Soderberg’s Bible sold 30,000 copies last year in Sweden—a remarkable 50 per cent increase in total Bible sales in one of Europe’s most post-Christian societies. Soderberg isn’t much of a Christian himself, but he had realized, he told reporters, that the Bible was “our history, our heritage—it shapes much of our moral codes.” Soderberg added that he had designed a version that people would want “to pick up, instead of hide away.” Before bookshops began carrying it, Soderberg sold it in places where Vogue would have been a more familiar sight—fashion boutiques, art galleries and design stores—and did manage to reach a non-traditional readership. As one enthusiastic U.S. reviewer wrote about the New Testament volume (the Old Testament won’t be available in English until next year): “One thing we can probably all agree on is how laborious it is to read the Bible.”
In Soderberg’s edition, the text itself is unexceptional, the solid workaday English of the Good News translation, provided by the American Bible Society. This Bible is indeed all about the images: a child pointing a handgun directly at the camera illustrates Jesus’s statement that he came “not to bring peace, but a sword”; a team of one-legged soccer players, all victims of Sierra Leone’s civil war, appear in the Acts of the Apostles, where Scripture describes seemingly powerless people doing extraordinary things.
And then there’s the glam shots, Soderberg’s most talked-about choices: Jolie, Bono, Princess Diana and others. Many observers assume he’s simply relying on the ad business’s favourite crutches, sex and celebrity. Well, sure. A sex-and-violence theme certainly dominates the cover of the forthcoming Old Testament, where the subheadings include “Driven By Desire” and “The First Murder.” But the famous people in the New Testament—who include Mahatma Gandhi and Nelson Mandela as well—are there to illustrate the Gospel of Mark’s announcement that “God says, ‘I will send my messenger ahead of you to open the way.’ ”

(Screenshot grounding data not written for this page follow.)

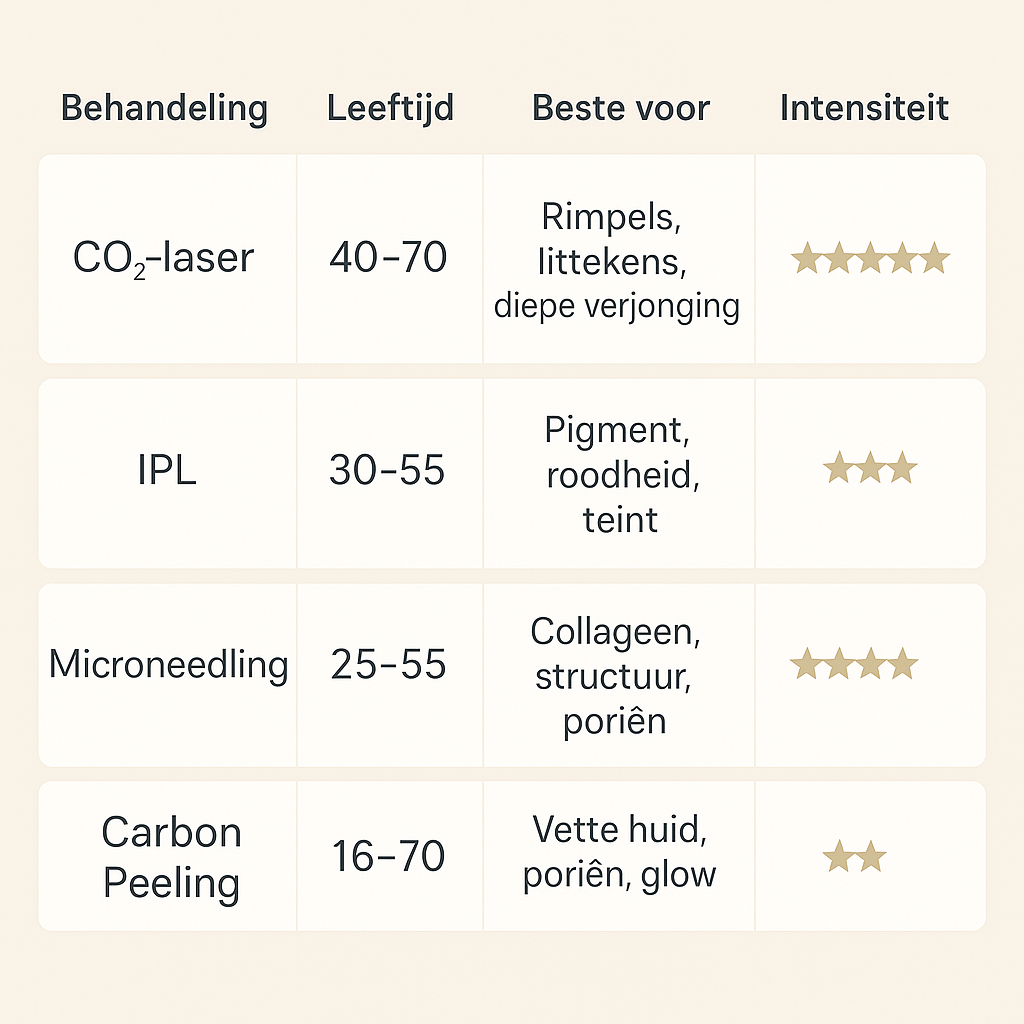Select the CO₂-laser treatment name
The height and width of the screenshot is (1024, 1024).
[164, 259]
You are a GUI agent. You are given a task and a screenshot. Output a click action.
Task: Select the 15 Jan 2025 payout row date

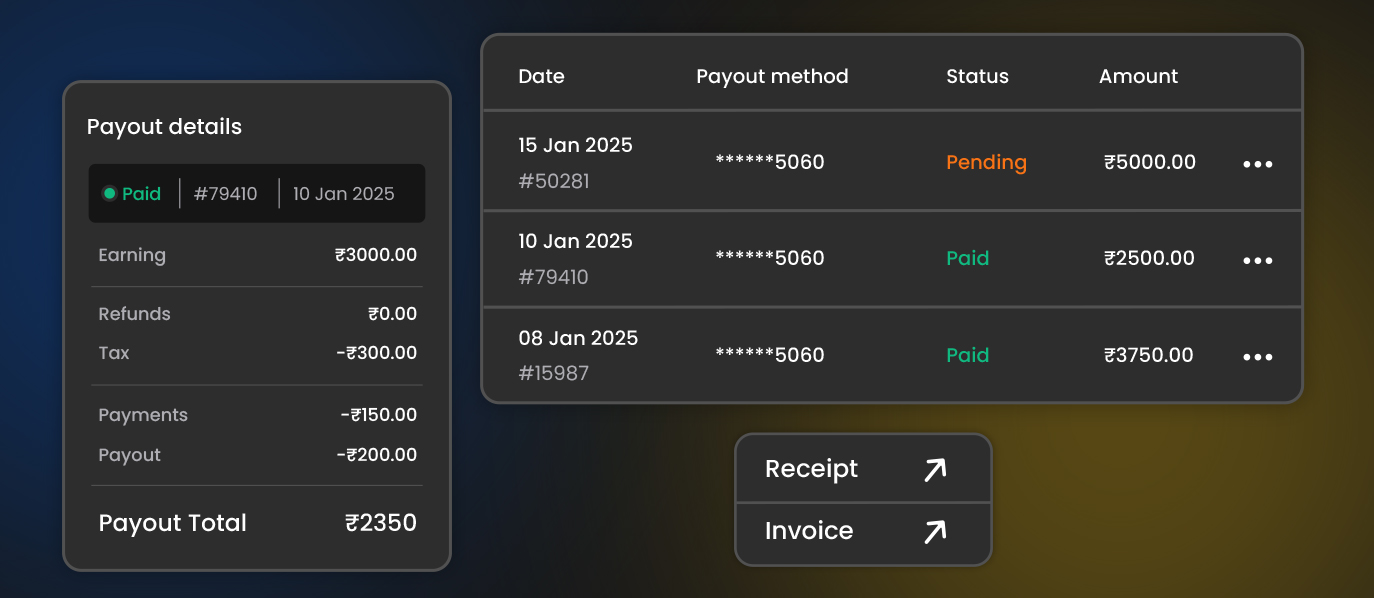tap(575, 145)
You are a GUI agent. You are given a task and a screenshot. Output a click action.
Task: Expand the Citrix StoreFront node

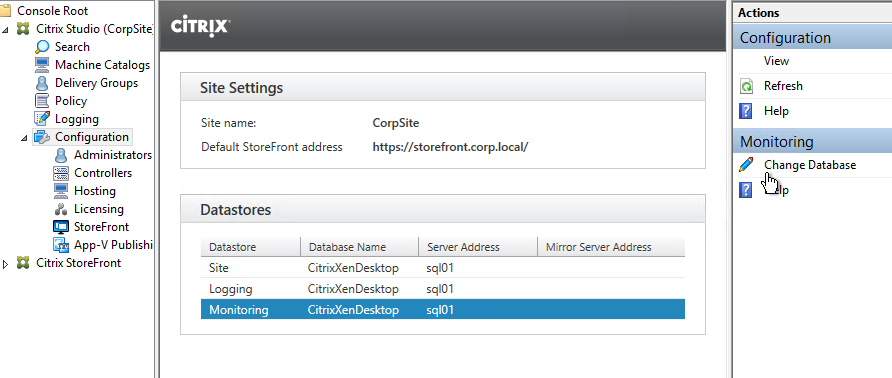6,264
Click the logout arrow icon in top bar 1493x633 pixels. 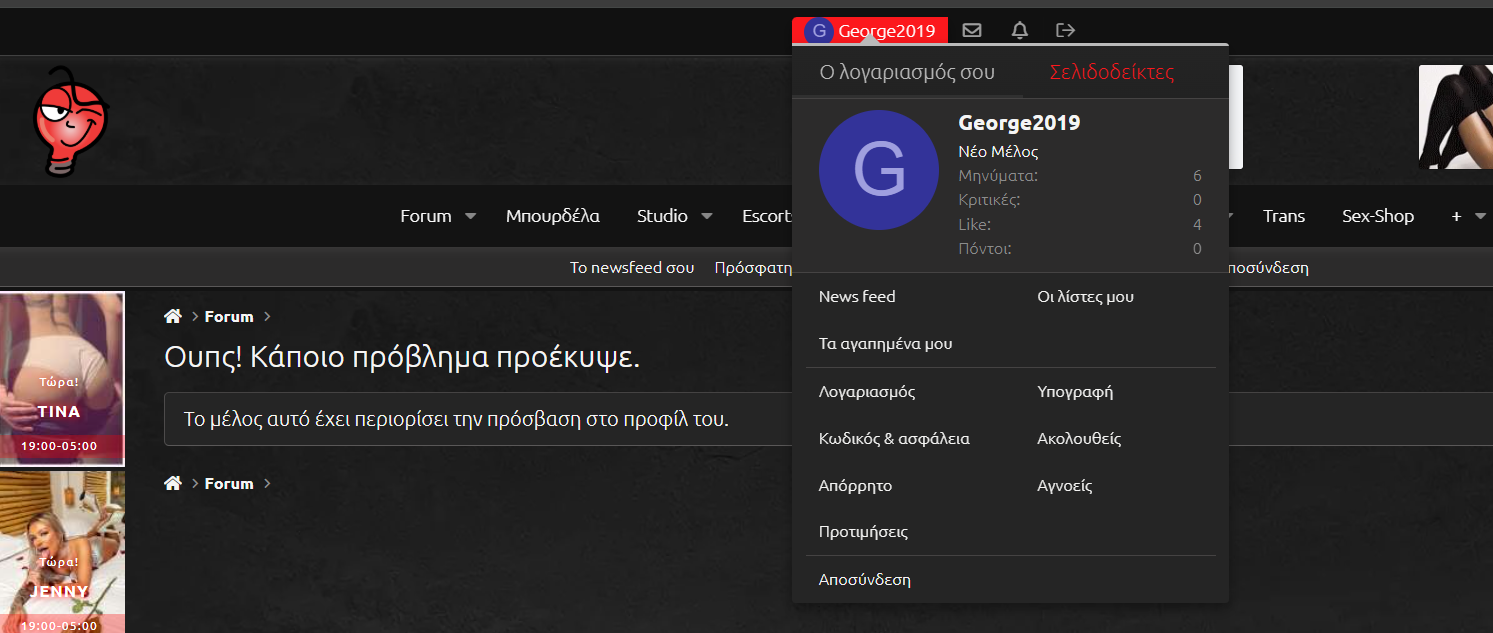(x=1066, y=30)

All the portraits in that section are of people who topped a Swedish poll asking for modern-era figures respondents associated with goodness and compassion. Jolie is a UN Goodwill Ambassador, particularly active, like Bono, in African causes. This, in fact, is an unusually Africa-centric Bible, reflecting long-standing Swedish (and Christian) concern with the most troubled continent. Soderberg’s aim is the Bible as goad to social and environmental conscience, not road map to personal salvation, and the response of readers will turn as much on politics as faith. This is, after all, a Bible with—for God’s sake—a photo of Al Gore.